I am giving a webinar on “Framing Analytic Requirements with Decision Modeling” April 2, 9am Pacific/Noon Eastern:
One of the most important steps in a predictive analytic effort is correctly framing the problem a way that creates a shared understanding of the business problem across business, IT and analytics teams. Established analytic approaches such as CRISP-DM stress the importance of understanding the project objectives and requirements from a business perspective, but most organizations do not apply a formal approach to capture this understanding in a repeatable, understandable format. Decision modeling closed this gap.
In this webinar you will learn how to use Decision Requirements Modeling for analytic project requirements in order to:
- Compare multiple projects for prioritization, including allowing new analytic development to be compared with updating or refining existing analytics.
- Act on a specific plan to guide analytic development that is accessible to business, IT and analytic teams alike.
- Reuse knowledge from project to project by creating an increasingly detailed and accurate view of decision-making and the role of analytics.
- Value information sources and analytics in terms of business impact.

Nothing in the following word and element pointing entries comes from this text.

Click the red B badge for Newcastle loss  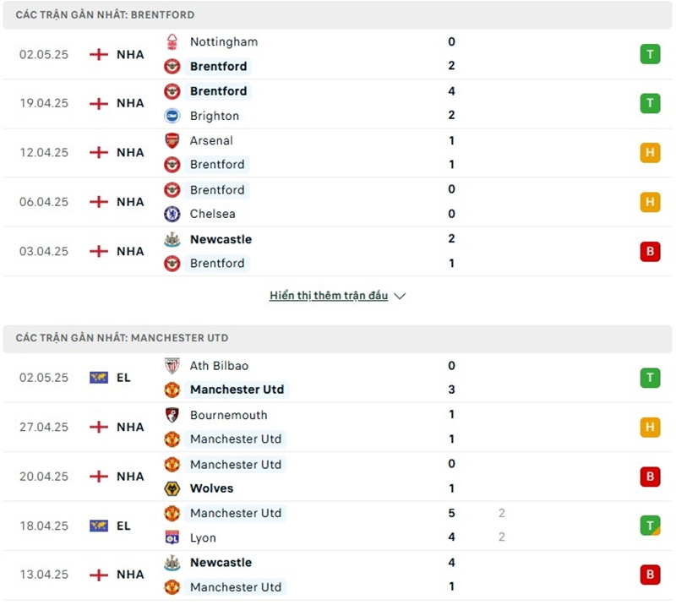(x=650, y=251)
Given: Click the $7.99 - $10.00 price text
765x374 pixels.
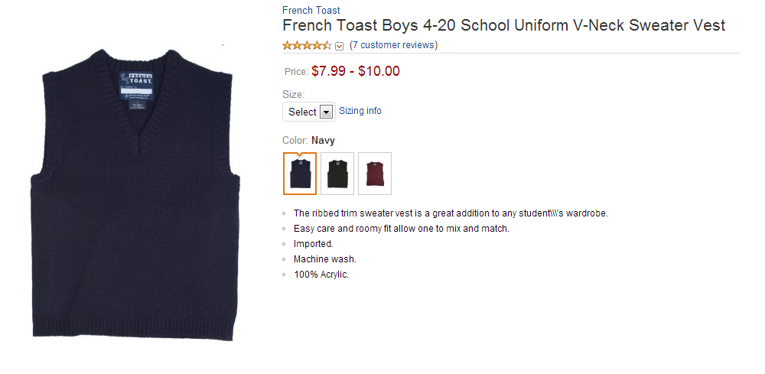Looking at the screenshot, I should (356, 71).
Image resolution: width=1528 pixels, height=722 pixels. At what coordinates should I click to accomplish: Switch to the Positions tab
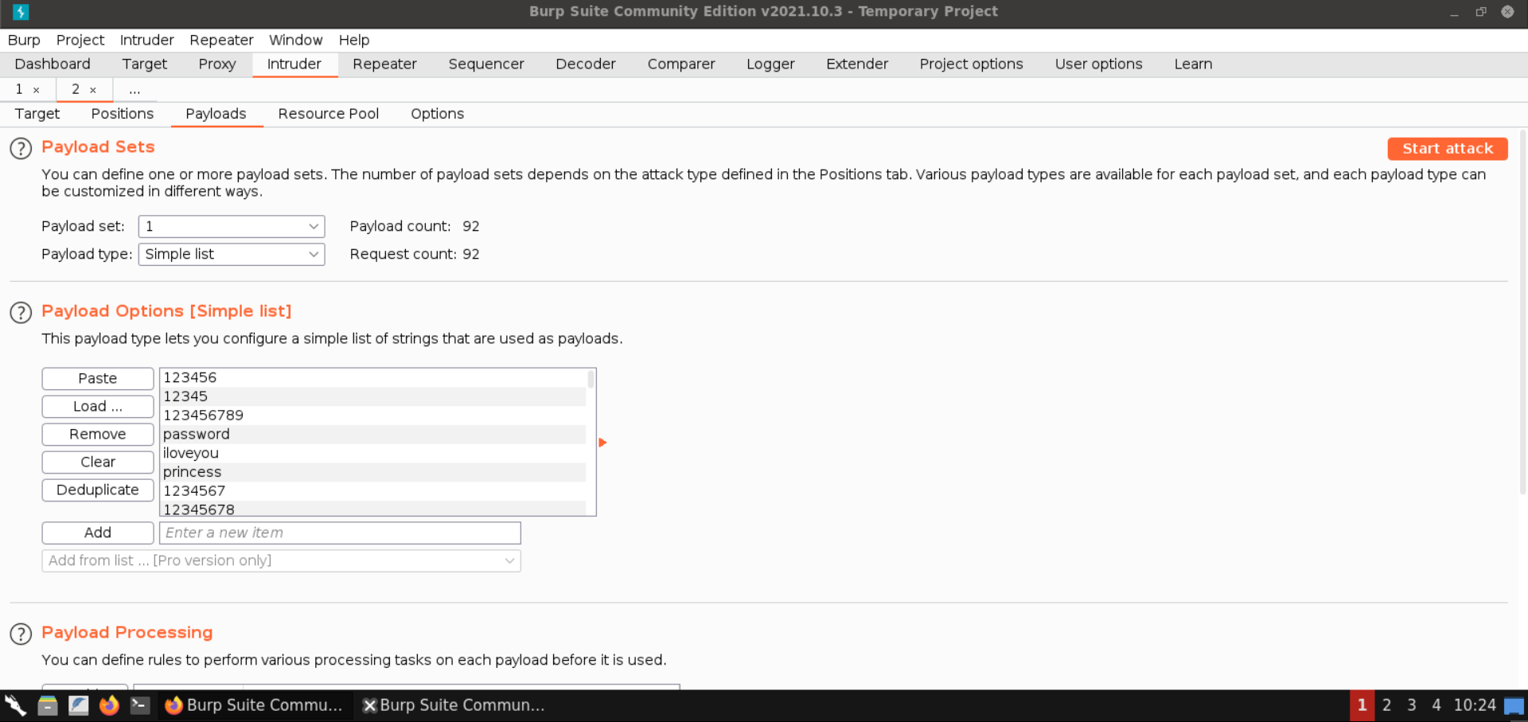point(122,114)
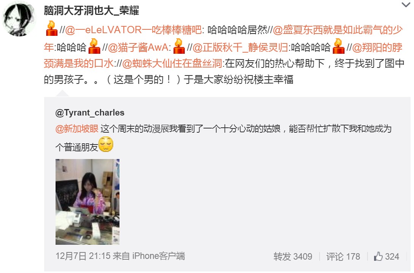Open @Tyrant_charles original author profile
Viewport: 414px width, 273px height.
90,113
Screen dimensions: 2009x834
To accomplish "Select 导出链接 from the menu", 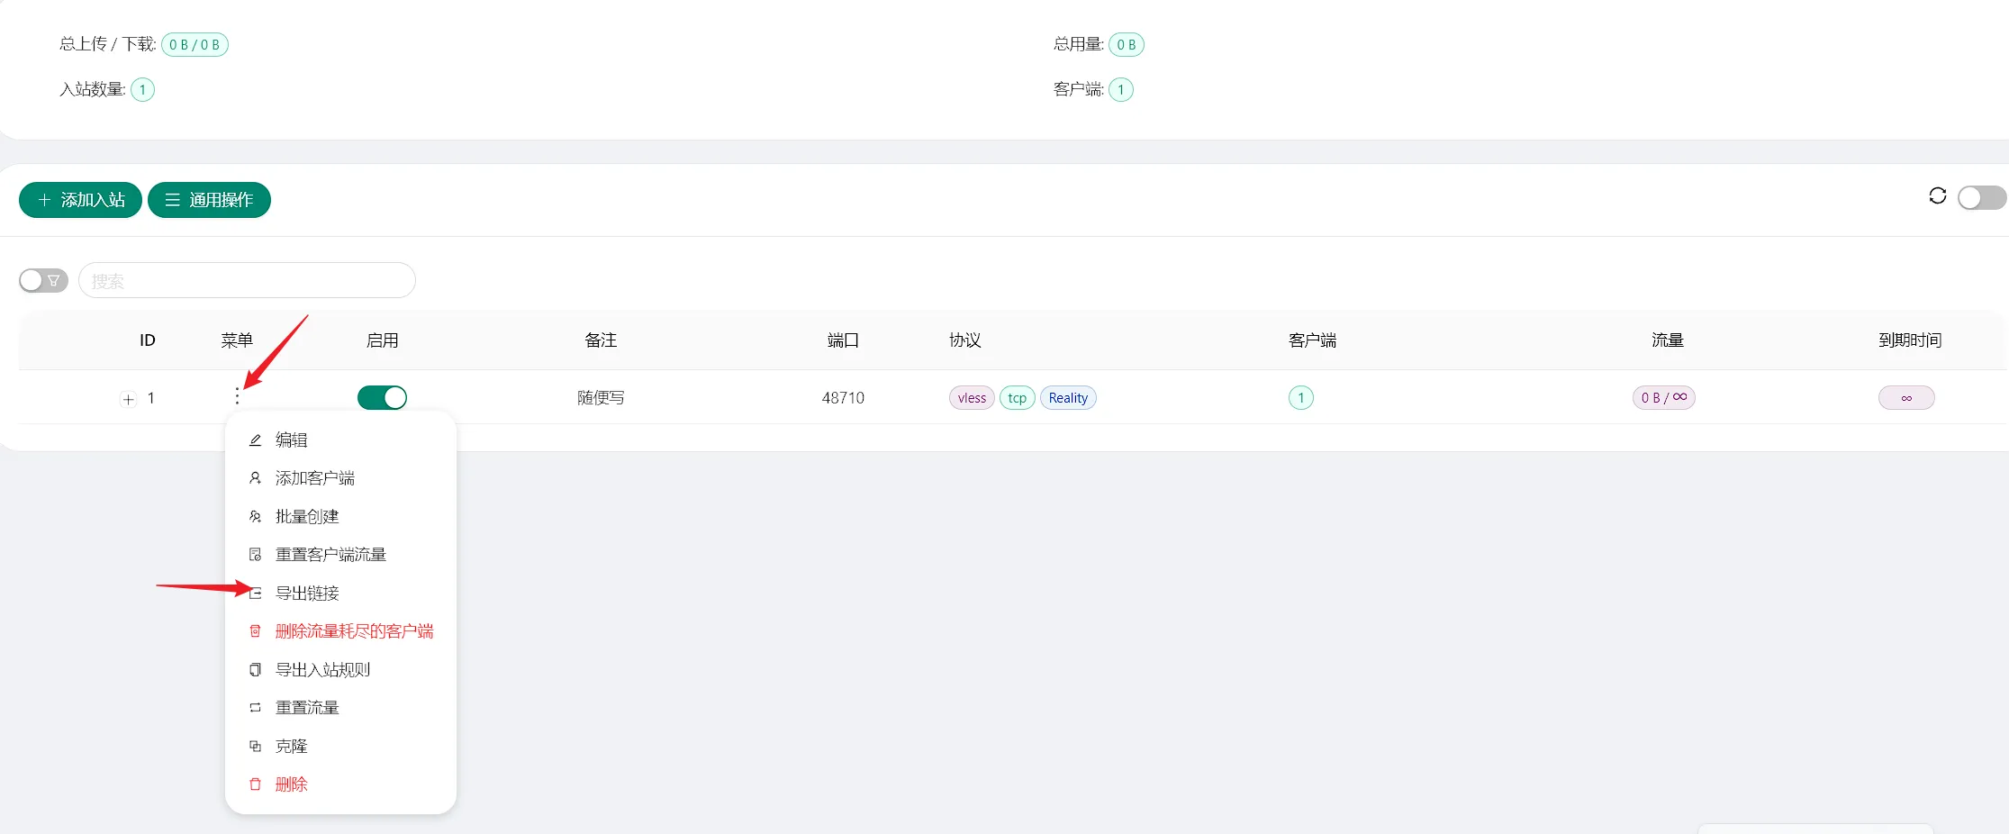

With the growing focus on using analytics to improve decision-making, it makes sense to drive analytic requirements in a decision-led way. A decision requirements model makes it clear how analytics can/should influence decision-making, where that decision-making fits in terms of business processes and systems, and which organizations will have to play a role in approving or using any analytic being developed. Constraints on decision-making like policies and regulations as well as the information available are likewise part of the model.